# Work required:
Lay out the records below as a Markdown table with the columns "No." and "Record," one numbered row per line with blank lines skipped. Start at the first line of the records and end at the line that contains "label: Privacy Policy".

# Supplied material:

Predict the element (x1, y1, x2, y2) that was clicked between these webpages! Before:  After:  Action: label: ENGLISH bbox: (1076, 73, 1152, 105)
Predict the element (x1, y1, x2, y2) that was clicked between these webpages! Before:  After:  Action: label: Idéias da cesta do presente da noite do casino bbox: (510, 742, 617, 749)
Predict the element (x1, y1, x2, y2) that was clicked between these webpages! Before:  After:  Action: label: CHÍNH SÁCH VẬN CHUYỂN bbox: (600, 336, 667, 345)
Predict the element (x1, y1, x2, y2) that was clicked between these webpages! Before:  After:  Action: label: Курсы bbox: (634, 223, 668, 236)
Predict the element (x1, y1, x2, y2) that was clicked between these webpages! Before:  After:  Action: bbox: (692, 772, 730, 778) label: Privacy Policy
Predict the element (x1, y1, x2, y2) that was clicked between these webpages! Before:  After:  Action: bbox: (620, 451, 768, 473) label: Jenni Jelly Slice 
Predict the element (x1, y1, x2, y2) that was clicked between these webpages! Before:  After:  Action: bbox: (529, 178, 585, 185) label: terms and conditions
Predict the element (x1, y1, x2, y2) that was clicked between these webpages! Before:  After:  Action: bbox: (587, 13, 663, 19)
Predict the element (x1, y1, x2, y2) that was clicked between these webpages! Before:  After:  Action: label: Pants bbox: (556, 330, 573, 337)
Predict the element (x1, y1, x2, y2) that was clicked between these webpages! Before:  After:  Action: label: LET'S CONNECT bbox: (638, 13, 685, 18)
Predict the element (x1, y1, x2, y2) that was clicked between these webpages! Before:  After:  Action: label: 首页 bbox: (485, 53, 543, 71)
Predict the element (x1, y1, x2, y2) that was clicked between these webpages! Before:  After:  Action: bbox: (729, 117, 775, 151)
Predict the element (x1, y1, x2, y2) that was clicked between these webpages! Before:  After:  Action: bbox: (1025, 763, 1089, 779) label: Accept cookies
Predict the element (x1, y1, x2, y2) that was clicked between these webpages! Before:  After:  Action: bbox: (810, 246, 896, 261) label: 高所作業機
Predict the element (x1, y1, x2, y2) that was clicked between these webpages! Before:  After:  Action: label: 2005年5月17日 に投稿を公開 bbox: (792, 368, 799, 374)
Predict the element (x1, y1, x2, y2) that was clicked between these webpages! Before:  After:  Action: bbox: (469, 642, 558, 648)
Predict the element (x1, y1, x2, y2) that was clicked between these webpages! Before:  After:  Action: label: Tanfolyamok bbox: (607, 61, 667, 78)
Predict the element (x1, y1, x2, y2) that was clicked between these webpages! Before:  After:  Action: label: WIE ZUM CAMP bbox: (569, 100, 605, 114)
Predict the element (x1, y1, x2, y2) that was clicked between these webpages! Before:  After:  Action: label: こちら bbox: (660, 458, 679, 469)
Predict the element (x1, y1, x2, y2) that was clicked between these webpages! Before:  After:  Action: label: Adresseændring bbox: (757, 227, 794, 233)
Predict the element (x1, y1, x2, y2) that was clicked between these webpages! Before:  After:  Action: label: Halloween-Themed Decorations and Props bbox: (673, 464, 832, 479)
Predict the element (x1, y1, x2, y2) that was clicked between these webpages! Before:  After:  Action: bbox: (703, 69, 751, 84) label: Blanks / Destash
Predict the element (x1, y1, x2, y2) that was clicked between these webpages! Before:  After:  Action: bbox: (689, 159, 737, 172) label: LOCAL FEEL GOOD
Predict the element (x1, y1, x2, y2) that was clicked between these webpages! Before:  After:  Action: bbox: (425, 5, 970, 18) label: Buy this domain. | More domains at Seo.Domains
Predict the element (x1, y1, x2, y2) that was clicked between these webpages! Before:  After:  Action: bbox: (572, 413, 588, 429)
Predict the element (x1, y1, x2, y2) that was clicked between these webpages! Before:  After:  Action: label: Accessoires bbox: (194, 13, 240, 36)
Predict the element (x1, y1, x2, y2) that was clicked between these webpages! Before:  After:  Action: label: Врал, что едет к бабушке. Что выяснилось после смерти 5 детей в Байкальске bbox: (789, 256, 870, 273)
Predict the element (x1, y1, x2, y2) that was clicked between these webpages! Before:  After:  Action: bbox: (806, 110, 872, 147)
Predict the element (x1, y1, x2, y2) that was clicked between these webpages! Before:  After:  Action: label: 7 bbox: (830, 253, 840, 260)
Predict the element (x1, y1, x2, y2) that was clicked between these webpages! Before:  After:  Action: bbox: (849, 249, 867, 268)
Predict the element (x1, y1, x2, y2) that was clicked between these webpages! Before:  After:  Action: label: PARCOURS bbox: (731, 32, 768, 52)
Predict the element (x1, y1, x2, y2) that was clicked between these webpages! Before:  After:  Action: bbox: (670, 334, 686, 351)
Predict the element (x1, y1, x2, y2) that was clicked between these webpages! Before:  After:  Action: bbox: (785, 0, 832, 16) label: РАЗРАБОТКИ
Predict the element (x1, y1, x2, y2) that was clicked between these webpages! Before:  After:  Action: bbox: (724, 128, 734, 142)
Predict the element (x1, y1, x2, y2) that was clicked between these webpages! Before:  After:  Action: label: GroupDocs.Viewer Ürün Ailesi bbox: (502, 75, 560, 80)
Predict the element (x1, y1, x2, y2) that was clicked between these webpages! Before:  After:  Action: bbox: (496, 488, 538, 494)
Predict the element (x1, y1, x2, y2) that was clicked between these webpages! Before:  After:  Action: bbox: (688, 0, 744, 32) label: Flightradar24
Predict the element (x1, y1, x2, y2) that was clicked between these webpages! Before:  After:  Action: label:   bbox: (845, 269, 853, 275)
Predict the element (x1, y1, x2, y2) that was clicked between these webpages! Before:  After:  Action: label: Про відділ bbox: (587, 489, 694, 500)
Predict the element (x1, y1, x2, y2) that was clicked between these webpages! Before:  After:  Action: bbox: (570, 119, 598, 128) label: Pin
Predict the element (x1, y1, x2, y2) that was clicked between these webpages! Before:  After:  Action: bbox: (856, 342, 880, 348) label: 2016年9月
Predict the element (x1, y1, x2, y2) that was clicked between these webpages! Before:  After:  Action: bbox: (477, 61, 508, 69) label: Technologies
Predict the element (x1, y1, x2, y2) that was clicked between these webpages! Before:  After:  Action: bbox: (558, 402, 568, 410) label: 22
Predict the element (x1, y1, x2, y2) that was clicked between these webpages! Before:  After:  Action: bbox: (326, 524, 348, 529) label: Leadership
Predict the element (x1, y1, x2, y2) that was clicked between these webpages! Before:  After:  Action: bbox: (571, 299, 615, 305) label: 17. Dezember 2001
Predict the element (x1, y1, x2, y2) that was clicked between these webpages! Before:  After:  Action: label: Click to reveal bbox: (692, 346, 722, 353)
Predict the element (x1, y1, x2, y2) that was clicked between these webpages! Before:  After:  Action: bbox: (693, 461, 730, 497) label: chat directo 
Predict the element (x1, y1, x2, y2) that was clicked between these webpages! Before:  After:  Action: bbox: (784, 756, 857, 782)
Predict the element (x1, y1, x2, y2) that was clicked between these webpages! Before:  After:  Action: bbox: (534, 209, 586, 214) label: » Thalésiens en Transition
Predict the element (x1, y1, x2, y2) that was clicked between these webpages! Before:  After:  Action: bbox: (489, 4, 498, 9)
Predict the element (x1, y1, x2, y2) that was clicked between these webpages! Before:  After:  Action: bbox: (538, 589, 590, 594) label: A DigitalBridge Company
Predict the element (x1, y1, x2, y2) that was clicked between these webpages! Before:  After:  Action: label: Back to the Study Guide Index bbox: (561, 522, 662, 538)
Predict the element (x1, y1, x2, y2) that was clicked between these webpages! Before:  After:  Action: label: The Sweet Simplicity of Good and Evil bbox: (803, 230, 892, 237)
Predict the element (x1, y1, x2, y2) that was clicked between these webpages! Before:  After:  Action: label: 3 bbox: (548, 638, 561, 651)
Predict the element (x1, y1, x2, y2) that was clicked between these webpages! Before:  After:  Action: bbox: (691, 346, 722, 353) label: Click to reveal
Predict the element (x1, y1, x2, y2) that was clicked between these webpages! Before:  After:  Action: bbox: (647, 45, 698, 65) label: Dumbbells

# Reply:
| No. | Record |
|---|---|
| 1 | Predict the element (x1, y1, x2, y2) that was clicked between these webpages! Before:  After:  Action: label: ENGLISH bbox: (1076, 73, 1152, 105) |
| 2 | Predict the element (x1, y1, x2, y2) that was clicked between these webpages! Before:  After:  Action: label: Idéias da cesta do presente da noite do casino bbox: (510, 742, 617, 749) |
| 3 | Predict the element (x1, y1, x2, y2) that was clicked between these webpages! Before:  After:  Action: label: CHÍNH SÁCH VẬN CHUYỂN bbox: (600, 336, 667, 345) |
| 4 | Predict the element (x1, y1, x2, y2) that was clicked between these webpages! Before:  After:  Action: label: Курсы bbox: (634, 223, 668, 236) |
| 5 | Predict the element (x1, y1, x2, y2) that was clicked between these webpages! Before:  After:  Action: bbox: (692, 772, 730, 778) label: Privacy Policy |